It would obviously require a compatible browser
Or a compatible proxy. But AFAIK Mozilla and IE (two biggest browsers) already support it.
All your hallucinogen [pineight.com] are belong to us.
Re:Follow the adult industry, as usual (Score:5)
Why does it work that way in the adult internet? Because the people involved are running actual businesses that depend on cash flow and profitability.
And because "adult entertainment" is a sure bet -- people WILL pay for it, especially if its served up in a way that maintains their privacy. They have for centuries; and they have for every new media since radio.
Nothing else available on the 'net is stuff that people, personally, absolutely will pay for. All you can do is hope. Trouble is that everything else people buy, they aren't (necessarilly) ashamed to buy in public.
You can buy CDs and VHS/DVDs in a store, with the gratification of taking it with you; the 'net can't do that. You can buy software in a store, and have the books with you right away, as opposed to having to read on the screen or waste 100s of pages of paper to print them. Books are the same way -- if there's a store that carries what you like on a regular basis, then you hit that store, and take it with you. Ditto magazines, newspapers, etc...nothing they have you couldn't get some other way.

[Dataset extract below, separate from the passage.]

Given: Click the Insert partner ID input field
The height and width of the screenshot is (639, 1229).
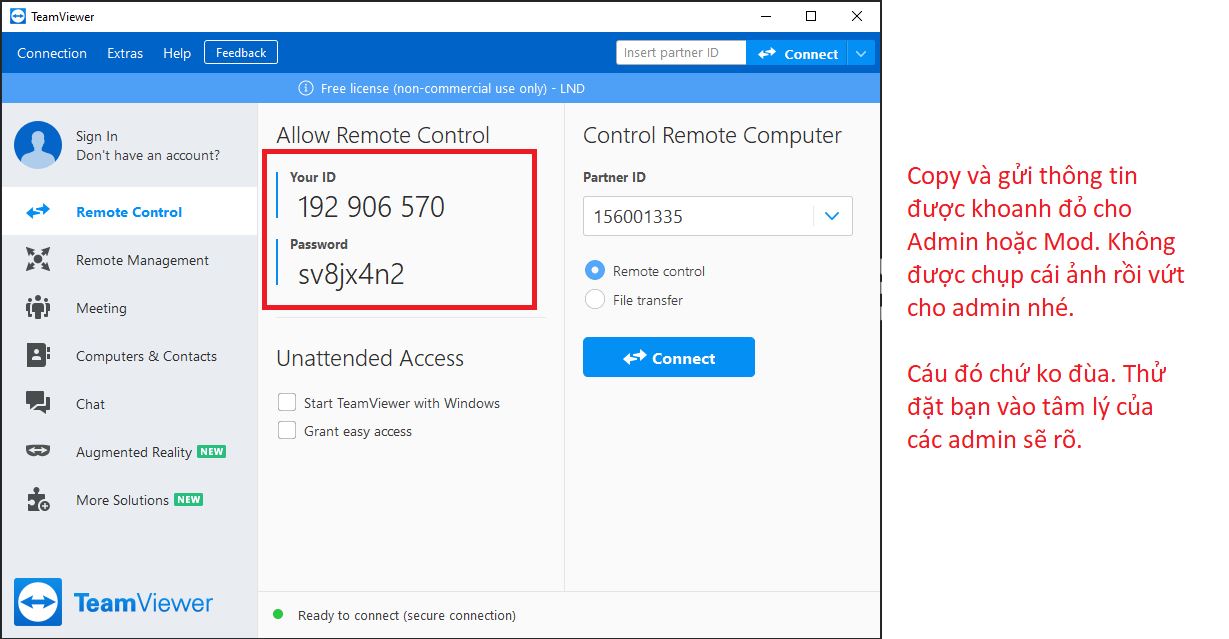Looking at the screenshot, I should 680,52.
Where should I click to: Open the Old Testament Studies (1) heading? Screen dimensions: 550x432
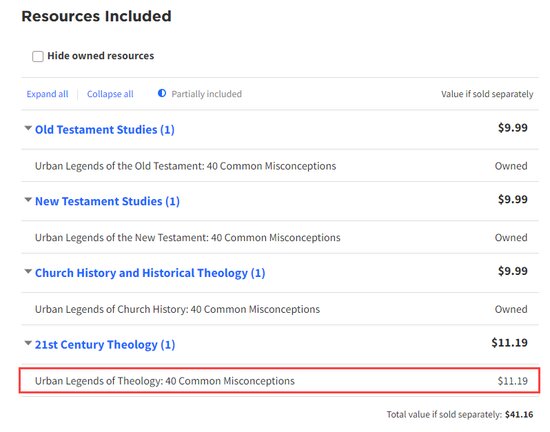[105, 130]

Yes, you could get "porn" the old fashioned way, but you'd rather do it in total privacy and not deal with the anxiety of funny looks from people in or outside the "shop", or the postman delivering your "descrete plain brown wrapped package". Porn on the 'net is value added -- the value added is privacy in a form never before seen. No other market needs that particular "value added". The only anxieties 1) your sig-other looks at your visa bill, 2) your company actually looks at its web-logs, or 3) you do it so much that you exceed the download limit of your ISP, and they start charging $1/meg (back to said visa bill).
So the problem is that e-commerce will not and never will be the internet's true "killer app". Shipping costs and times are prohibitive compared to the convenience and experience of walking into a store and walking out with product, regardless of the extra availability of items online.
The "killer app" of the 'net is what it was made for -- communication mechanisms like slashdot and groups.yahoo.com and stuff like that. Only that stuff is so easy to make (relatively speaking -- especially with so much free software to build it on), nobody thinks its really worth paying for. Egroups, listbot, onelist all just finally (and cleanly) automated the process that majordomo and listservs have had (and that required a lot of "administration" for far too long) for years; my reaction was "about time".
The idea that free sites leads to pay sites in "information" sites just isn't going to work. People will too quickly content themselves with the free, because the "value added" from the pay site usually just isn't enough. As comment 19 [slashdot.org] states, most content out there isn't worth paying for.
"Net Taxes" won't work either, as it will create an entity like the ASCAP, which will unfairly redistribute its collected fees to the point that only a small portion of the sites out there will get a large portion of the cash, and most sites get nothing. ASCAP does exactly that with regards to all of its site-licensed based income like from broadcasting sites and stations, and public merchants. It goes to the top radio airplay artists, regardless of what the broadcaster is actually broadcasting.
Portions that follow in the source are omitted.